Earlier in the month, Verizon also challenged the OTT players by announcing a video streaming service with Redbox and its DVD rental kiosks.
Verizon and Coinstar, Redbox’s parent, said the service will be national and available to non-Verizon customers, as well. It adds another leg to Verizon’s quest to become a force in home entertainment, and it looks set to compete to some extent with the cable TV services it already sells.
With the Redbox venture, Verizon is breaking ranks with the cable and satellite industry, which makes its own video streaming services available only to people who also subscribe to its traditional TV feeds.
Verizon and Coinstar didn’t reveal prices or other details of their service. It’s intended to give subscribers access to DVD and Blu-ray discs, as well as streaming movies, starting in the second half of the year, they said.

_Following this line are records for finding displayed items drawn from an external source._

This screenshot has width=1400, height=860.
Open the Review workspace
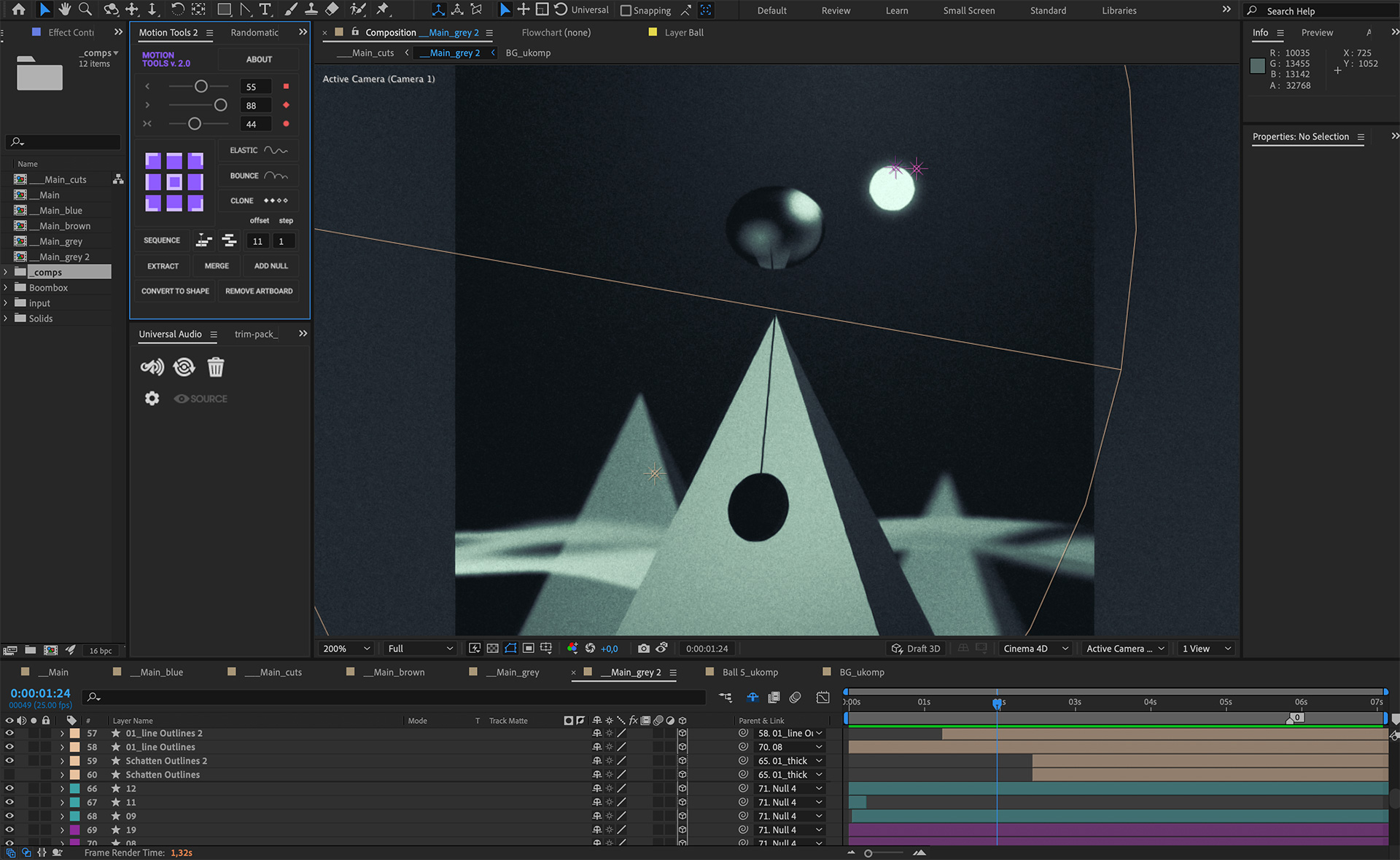tap(836, 10)
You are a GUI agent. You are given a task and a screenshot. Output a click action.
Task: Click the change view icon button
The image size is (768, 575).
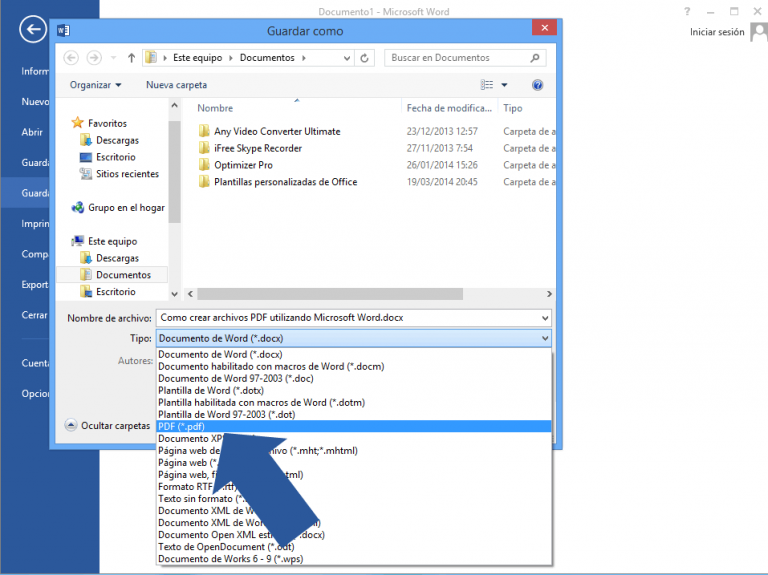[x=487, y=85]
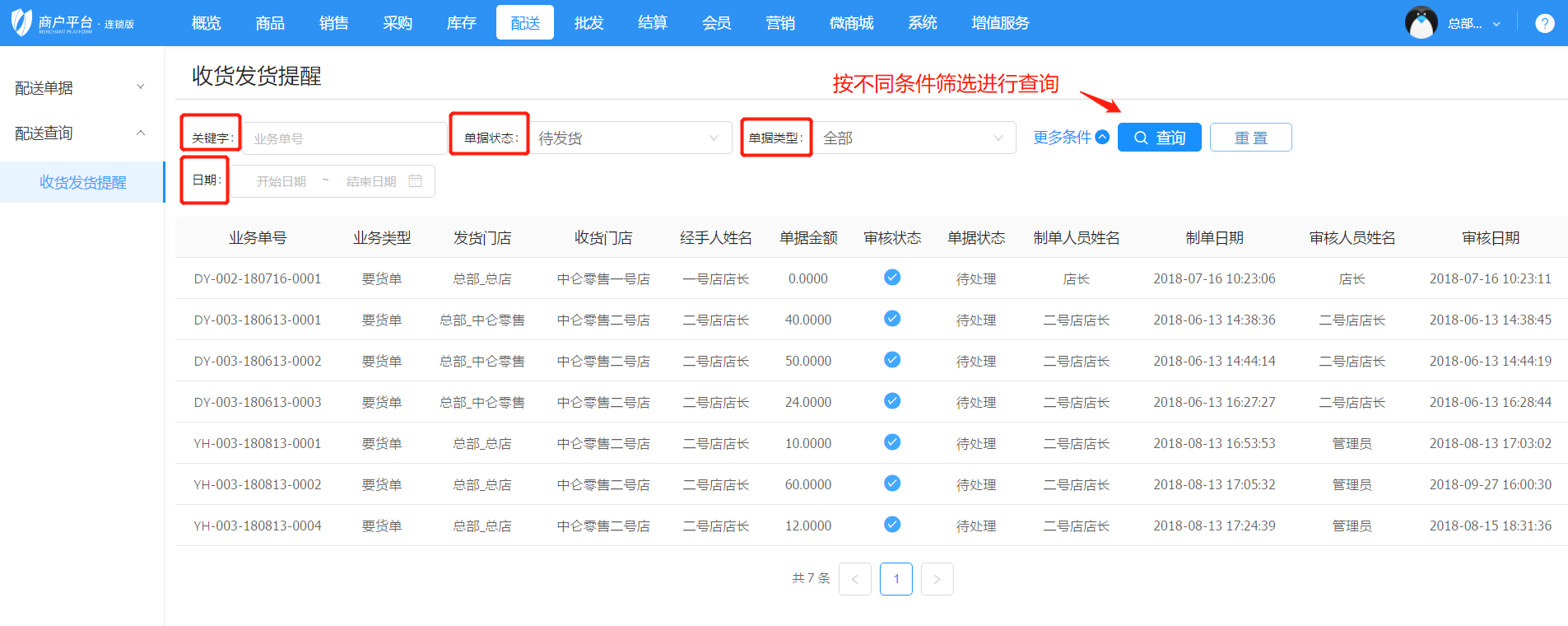Image resolution: width=1568 pixels, height=626 pixels.
Task: Open the 结算 top menu tab
Action: coord(652,23)
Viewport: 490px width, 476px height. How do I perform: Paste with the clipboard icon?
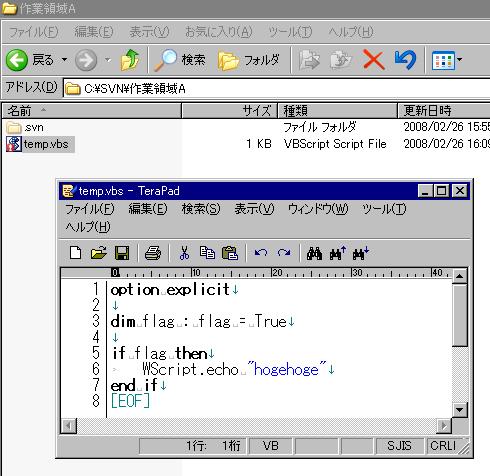(x=230, y=253)
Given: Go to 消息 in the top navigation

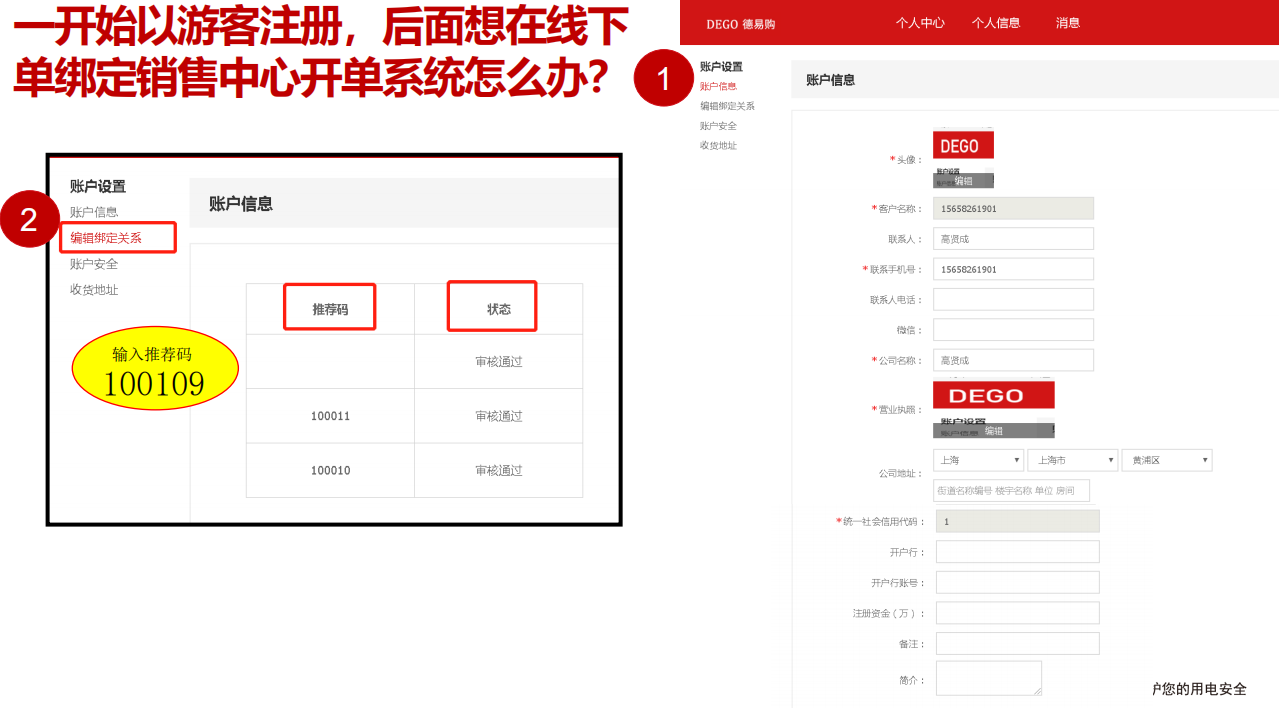Looking at the screenshot, I should click(x=1068, y=23).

And also earlier in the month, it was reported that Rogers Communications and Bell Canada Enterprises (BCE), two of Canada’s largest service providers, were in talks with Apple to use the latter’s iTV platform. Apple is said to be seeking companies that are both wireless and broadband providers to test out its TV sets.

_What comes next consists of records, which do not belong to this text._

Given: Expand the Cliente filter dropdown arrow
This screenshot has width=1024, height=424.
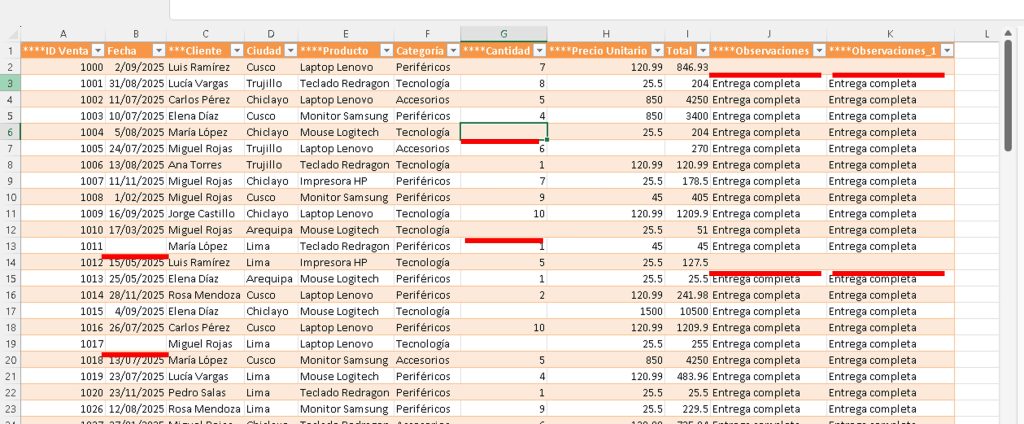Looking at the screenshot, I should click(x=236, y=51).
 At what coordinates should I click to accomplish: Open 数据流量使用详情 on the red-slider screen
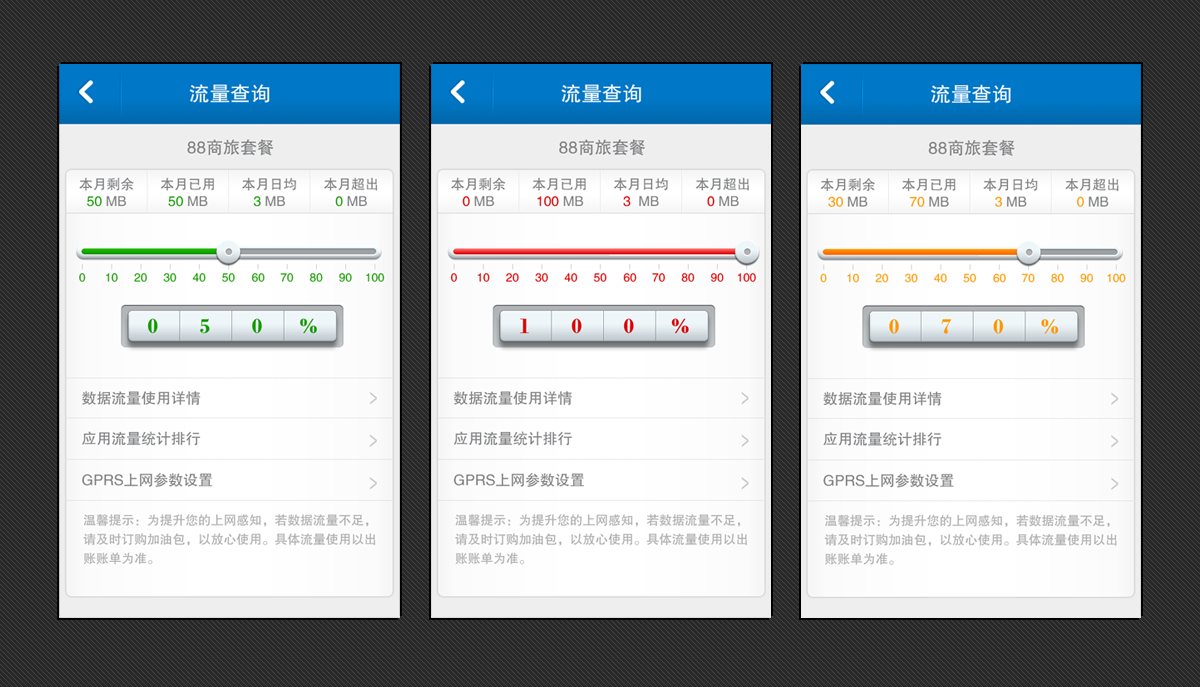601,398
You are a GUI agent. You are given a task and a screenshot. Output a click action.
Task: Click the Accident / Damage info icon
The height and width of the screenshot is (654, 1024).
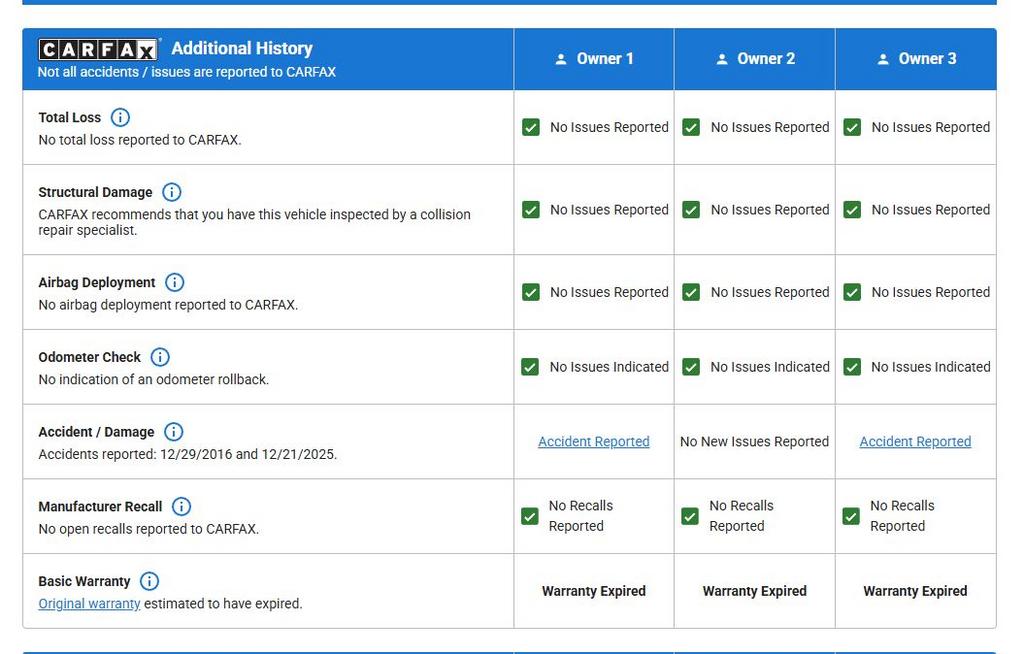pos(173,432)
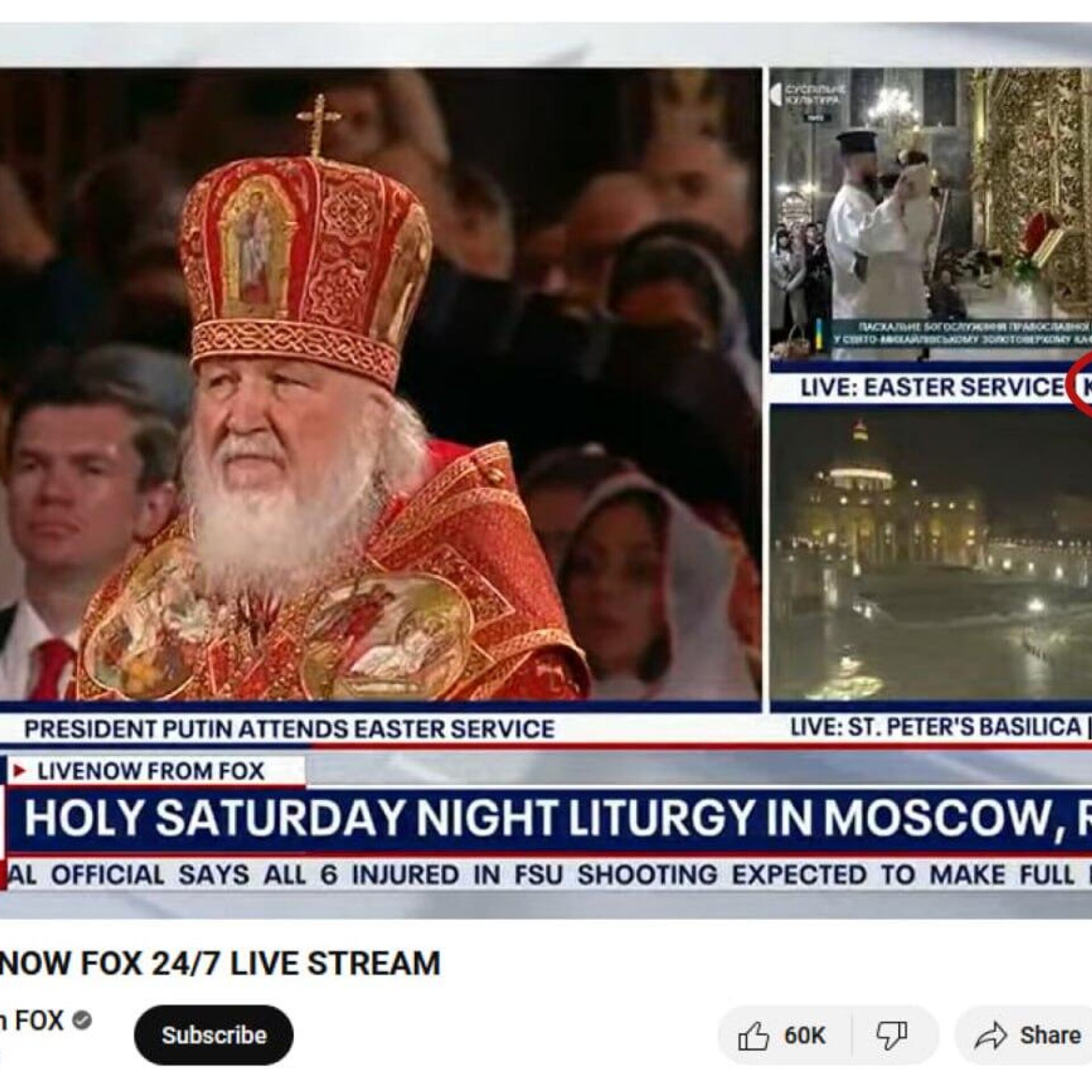1092x1092 pixels.
Task: Click the thumbs-up like icon
Action: coord(754,1036)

Meanwhile, the OTT players had some streaming news in February, as well. Netflix said it will stream certain movies from The Weinstein Co. under an exclusive licensing agreement.

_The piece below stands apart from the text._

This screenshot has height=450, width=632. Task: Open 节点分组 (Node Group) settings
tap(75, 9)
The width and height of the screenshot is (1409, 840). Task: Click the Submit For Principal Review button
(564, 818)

The companies said their multi-year agreement will cover foreign-language movies, documentaries and some other films in the Weinstein vault and make them available for instant viewing on Netflix.
And Google’s YouTube is aiming to create 25 hours of programming per day with the help of some of the top names in traditional TV. The Google-owned site is spreading its wealth among producers, directors and other filmmakers using a $100 million pot of seed money it committed last fall.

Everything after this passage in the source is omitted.